Fu proprio in quel momento che la vide. La sua figura non era la sola nello specchio, dietro di lei c’era una donna alta e bionda, con indosso una tunica, che la fissava con freddi occhi di ghiaccio. Non aveva sentito entrare nessuno, non aveva visto la porta aprirsi. E quella donna… era così strana. Aveva un’aria famigliare, eppure c’era qualcosa di sbagliato in quegli occhi che la scrutavano.

«Chi sei? Che cosa vuoi da me?» la sua voce uscì meno sicura di quello che si aspettava. La bionda non rispose, rimase immobile.

Ginevra si girò, per poterla guardare meglio, ma dietro di sé non c’era nessuno.

“Com’è possibile?”

Tornò a guardare nello specchio e trovò solo se stessa, con un’espressione spaventata in volto. Si sentì le gambe tremare e dovette reggersi al lavello.

“Che cosa succede?

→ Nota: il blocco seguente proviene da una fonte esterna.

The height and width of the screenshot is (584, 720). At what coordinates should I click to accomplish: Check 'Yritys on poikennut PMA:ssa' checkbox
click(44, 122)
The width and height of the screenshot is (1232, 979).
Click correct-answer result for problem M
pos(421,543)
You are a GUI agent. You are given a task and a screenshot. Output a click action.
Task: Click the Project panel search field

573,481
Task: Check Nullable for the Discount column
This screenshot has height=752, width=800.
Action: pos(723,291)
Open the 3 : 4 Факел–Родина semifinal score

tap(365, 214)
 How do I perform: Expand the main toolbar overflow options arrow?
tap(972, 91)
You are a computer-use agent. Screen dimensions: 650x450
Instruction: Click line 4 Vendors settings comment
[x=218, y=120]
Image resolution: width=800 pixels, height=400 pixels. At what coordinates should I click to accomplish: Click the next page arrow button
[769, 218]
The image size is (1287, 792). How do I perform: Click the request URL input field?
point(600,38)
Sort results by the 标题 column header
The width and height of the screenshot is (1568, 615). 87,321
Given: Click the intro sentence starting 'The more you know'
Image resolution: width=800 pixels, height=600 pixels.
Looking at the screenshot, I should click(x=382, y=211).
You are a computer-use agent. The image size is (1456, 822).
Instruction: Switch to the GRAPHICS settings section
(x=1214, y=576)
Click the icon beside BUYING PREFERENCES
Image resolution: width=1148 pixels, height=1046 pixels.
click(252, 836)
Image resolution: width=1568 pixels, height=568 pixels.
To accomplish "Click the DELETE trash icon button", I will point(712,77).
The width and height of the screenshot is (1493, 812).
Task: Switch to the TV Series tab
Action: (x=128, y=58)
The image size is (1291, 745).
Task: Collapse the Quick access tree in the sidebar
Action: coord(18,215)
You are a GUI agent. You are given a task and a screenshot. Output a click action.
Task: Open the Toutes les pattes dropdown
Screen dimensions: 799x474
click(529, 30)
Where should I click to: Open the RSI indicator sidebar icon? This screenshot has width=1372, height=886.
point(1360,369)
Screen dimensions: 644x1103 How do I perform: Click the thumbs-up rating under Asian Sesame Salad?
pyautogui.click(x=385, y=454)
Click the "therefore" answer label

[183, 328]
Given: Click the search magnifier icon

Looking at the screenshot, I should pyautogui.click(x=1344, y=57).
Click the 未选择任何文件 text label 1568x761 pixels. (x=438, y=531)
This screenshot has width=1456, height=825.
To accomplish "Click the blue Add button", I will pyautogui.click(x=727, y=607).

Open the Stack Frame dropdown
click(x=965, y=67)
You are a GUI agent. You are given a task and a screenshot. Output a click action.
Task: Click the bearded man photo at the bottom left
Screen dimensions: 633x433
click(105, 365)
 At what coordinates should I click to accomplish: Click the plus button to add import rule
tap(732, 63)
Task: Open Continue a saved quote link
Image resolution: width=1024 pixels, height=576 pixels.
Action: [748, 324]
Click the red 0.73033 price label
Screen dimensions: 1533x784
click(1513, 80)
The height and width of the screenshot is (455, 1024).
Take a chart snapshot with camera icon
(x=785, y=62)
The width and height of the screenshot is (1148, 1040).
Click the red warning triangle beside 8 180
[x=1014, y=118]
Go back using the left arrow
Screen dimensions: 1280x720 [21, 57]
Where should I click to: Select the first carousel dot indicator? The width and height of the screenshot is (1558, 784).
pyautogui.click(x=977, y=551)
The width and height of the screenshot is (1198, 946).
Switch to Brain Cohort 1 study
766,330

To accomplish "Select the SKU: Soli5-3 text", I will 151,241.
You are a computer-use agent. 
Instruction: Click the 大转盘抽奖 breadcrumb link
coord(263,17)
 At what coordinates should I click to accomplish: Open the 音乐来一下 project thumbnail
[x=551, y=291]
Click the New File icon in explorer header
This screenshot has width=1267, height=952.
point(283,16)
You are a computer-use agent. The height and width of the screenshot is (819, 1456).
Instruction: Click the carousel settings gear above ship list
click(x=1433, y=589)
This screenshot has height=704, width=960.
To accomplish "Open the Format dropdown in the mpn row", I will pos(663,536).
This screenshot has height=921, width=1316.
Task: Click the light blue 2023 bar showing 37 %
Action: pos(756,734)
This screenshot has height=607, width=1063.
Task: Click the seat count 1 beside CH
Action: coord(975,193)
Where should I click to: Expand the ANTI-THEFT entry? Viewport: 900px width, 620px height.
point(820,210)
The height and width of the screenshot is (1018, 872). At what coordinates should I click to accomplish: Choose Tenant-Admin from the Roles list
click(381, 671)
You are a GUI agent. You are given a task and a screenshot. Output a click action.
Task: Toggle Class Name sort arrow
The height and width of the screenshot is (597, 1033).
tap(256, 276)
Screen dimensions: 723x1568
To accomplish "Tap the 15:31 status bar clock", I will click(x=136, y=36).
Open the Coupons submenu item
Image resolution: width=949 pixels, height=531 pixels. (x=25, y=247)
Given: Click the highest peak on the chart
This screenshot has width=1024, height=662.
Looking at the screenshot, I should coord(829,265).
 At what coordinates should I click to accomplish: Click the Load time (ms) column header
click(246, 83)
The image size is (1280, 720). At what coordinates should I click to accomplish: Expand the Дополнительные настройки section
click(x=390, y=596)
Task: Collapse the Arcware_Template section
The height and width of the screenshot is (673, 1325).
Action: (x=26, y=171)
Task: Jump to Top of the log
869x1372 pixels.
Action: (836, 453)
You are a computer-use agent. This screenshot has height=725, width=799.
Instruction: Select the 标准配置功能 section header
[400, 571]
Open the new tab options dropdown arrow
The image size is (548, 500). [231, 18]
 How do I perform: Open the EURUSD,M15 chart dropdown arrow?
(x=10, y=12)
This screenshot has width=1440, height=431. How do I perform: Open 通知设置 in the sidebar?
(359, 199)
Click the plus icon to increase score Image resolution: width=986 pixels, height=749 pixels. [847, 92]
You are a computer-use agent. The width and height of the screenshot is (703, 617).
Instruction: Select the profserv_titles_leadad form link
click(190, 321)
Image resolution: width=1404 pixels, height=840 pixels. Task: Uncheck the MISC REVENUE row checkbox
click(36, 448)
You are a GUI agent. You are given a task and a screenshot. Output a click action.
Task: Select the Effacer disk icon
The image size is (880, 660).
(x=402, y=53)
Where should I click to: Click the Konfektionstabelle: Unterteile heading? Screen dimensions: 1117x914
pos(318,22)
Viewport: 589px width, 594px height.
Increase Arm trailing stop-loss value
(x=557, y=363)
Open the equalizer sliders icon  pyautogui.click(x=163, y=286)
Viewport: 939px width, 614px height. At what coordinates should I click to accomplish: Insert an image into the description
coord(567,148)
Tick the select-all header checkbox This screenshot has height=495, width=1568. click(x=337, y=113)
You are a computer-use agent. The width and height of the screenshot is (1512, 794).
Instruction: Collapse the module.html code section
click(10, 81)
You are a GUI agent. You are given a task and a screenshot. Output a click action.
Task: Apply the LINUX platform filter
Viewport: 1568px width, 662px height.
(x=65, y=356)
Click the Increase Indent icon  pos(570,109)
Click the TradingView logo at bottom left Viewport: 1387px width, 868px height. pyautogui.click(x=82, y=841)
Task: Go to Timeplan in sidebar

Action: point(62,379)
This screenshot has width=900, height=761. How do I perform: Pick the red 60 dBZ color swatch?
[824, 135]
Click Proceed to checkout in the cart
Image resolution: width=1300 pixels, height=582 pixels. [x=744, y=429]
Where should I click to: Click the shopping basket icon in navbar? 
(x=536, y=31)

Non è possibile che mi sia immaginata tutto”.

Osservò ancora per qualche istante lo specchio, si pose più vicina, ma non c’era più niente, se mai c’era stato qualcosa.

Il rumore della porta che si apriva la fece sobbalzare, tanto che la signora che stava entrando si preoccupò sul suo stato di salute.

«Sto bene, sono solo stanca per il viaggio» - si congedò velocemente, per dirigersi all’agenzia immobiliare.

Camminare le fece bene, immersa nel traffico londinese non ebbe più modo di pensare a ciò che era successo nel bagno della stazione, era più impegnata ad attraversare guardando dal lato giusto. Da dove veniva lei poteva fare anche a meno delle strisce pedonali, a Londra, farlo, avrebbe significato suicidarsi. Fortunatamente quasi ogni incrocio era munito di semaforo e, sull’asfalto era indicata la direzione da cui arrivavano le macchine.

Dopo pochi incroci, finalmente trovò l’insegna “Home in London”. Appoggiò una mano sulla maniglia, si prese un istante per un respiro profondo ed entrò.

Il suo ingresso fu segnalato dal suono di un campanellino che richiamò l’attenzione di una delle impiegate, che si apprestò ad accoglierla.

«Buongiorno signorina, in cosa posso esserle utile?».

Ginevra frugò nella borsa in modo frenetico per alcuni secondi, quando ne riemerse aveva in mano la documentazione per il contratto d’affitto. L’impiegata prese i fogli che le porse, controllò alcuni dati al computer e sparì per pochi momenti nel retro, per tornare con un mazzo di chiavi.